Friday, January 25, 2008

NATIONAL INSURANCE

Insurance against unemployment, sickness and old age is now undertaken in many countries by the government and in Great Britain it is under the control of the Ministry of Health and Social Security. A very limited scheme of social insurance existed in Germany as long ago as 1844, but in Great Britain national insurance dates from 1908-1911, Lloyd George being mainly responsible for its introduction. Previously some of the trade unions had provided insurance against sickness and unemployment for their members. In 1929 the scheme was extended to include pensions for widows.
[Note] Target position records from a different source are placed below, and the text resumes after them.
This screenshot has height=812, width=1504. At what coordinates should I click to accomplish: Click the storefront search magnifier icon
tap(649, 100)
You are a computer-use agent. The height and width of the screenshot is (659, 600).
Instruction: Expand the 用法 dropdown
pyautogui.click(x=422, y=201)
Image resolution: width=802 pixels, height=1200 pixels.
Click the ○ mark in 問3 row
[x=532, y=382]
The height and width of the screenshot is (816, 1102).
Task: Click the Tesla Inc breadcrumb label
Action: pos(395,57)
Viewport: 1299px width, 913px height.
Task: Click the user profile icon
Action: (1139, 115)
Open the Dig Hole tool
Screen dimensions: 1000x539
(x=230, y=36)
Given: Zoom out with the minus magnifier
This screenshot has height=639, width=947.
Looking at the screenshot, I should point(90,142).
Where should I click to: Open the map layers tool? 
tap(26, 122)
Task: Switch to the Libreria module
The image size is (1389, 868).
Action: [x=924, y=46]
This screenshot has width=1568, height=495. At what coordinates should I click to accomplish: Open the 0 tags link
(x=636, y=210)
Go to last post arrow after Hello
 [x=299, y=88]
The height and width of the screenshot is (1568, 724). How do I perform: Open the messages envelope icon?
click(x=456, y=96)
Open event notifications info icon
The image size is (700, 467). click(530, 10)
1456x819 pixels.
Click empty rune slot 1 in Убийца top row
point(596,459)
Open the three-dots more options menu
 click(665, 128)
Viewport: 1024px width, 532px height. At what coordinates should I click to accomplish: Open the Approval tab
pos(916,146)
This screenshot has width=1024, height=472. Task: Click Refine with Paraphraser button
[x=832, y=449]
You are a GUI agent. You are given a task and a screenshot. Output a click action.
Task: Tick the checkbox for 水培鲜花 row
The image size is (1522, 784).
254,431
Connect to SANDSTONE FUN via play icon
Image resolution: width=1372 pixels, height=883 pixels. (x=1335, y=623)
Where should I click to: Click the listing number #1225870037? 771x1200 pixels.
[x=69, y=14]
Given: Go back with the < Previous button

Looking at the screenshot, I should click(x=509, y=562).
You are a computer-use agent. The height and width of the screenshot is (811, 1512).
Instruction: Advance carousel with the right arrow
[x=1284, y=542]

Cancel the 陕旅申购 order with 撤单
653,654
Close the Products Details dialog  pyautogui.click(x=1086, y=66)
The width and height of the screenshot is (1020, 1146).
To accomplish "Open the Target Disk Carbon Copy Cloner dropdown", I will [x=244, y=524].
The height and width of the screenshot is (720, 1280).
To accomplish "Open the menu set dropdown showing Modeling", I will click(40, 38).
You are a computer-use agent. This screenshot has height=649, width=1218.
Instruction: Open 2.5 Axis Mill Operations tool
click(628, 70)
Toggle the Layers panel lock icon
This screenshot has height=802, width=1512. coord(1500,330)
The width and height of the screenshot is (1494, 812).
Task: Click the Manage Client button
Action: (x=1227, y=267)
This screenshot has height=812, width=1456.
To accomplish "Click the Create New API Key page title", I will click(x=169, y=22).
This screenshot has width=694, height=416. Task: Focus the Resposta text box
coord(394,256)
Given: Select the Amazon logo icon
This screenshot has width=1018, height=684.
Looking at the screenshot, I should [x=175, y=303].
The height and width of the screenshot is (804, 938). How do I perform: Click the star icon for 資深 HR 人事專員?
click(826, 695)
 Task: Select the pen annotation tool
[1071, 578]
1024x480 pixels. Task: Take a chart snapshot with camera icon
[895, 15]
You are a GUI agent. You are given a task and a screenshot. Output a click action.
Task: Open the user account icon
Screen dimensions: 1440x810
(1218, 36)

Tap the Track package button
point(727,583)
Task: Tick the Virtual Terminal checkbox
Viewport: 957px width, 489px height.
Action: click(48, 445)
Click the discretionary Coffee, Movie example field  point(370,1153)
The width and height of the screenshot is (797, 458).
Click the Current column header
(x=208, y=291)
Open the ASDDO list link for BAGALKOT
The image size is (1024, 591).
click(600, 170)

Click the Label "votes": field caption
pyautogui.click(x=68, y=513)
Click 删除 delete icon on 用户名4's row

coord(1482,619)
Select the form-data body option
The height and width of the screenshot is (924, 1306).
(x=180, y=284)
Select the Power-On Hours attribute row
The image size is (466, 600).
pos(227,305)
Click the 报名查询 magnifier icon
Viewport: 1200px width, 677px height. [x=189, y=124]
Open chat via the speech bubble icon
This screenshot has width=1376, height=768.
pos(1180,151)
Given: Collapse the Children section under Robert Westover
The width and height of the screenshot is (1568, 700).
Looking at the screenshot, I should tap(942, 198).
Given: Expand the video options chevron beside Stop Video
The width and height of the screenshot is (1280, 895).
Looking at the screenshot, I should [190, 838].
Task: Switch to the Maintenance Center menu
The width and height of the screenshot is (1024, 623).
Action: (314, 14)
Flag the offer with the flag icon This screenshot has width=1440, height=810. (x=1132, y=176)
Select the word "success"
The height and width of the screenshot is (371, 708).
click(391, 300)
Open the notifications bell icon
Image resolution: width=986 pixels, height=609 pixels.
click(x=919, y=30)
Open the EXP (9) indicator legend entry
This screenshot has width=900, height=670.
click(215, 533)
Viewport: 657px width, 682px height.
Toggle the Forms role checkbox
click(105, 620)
In 1947 a more comprehensive scheme, based largely on the Beveridge Report, and including a wide range of new benefits, was introduced. Retirement and unemployment pay were increased, and the scheme was made compulsory on all but a very few workers. In addition, however, to contributions being demanded from those entitled to draw benefit, compulsory contributions have to be made by employers, and a third contribution is made by the government, which also finds it necessary to bear most of the cost of the health service. It was the intention both of Lloyd George and Beveridge that national insurance should be operated on strict insurance principles-that is, that the amounts paid should be sufficient to cover all payments of benefit. Owing to the continued decline in the value of money since the scheme was introduced, it has been necessary to increase the benefits, especially retirement pensions. Although the contributions have also been increased, this has not no been sufficient to cover the cost of benefits, and since 1964 the government has had to bear an increasing share of the cost. The last Labour Government proposed to introduce a more ambitious pension scheme with greatly increased contributions from both employers and employees.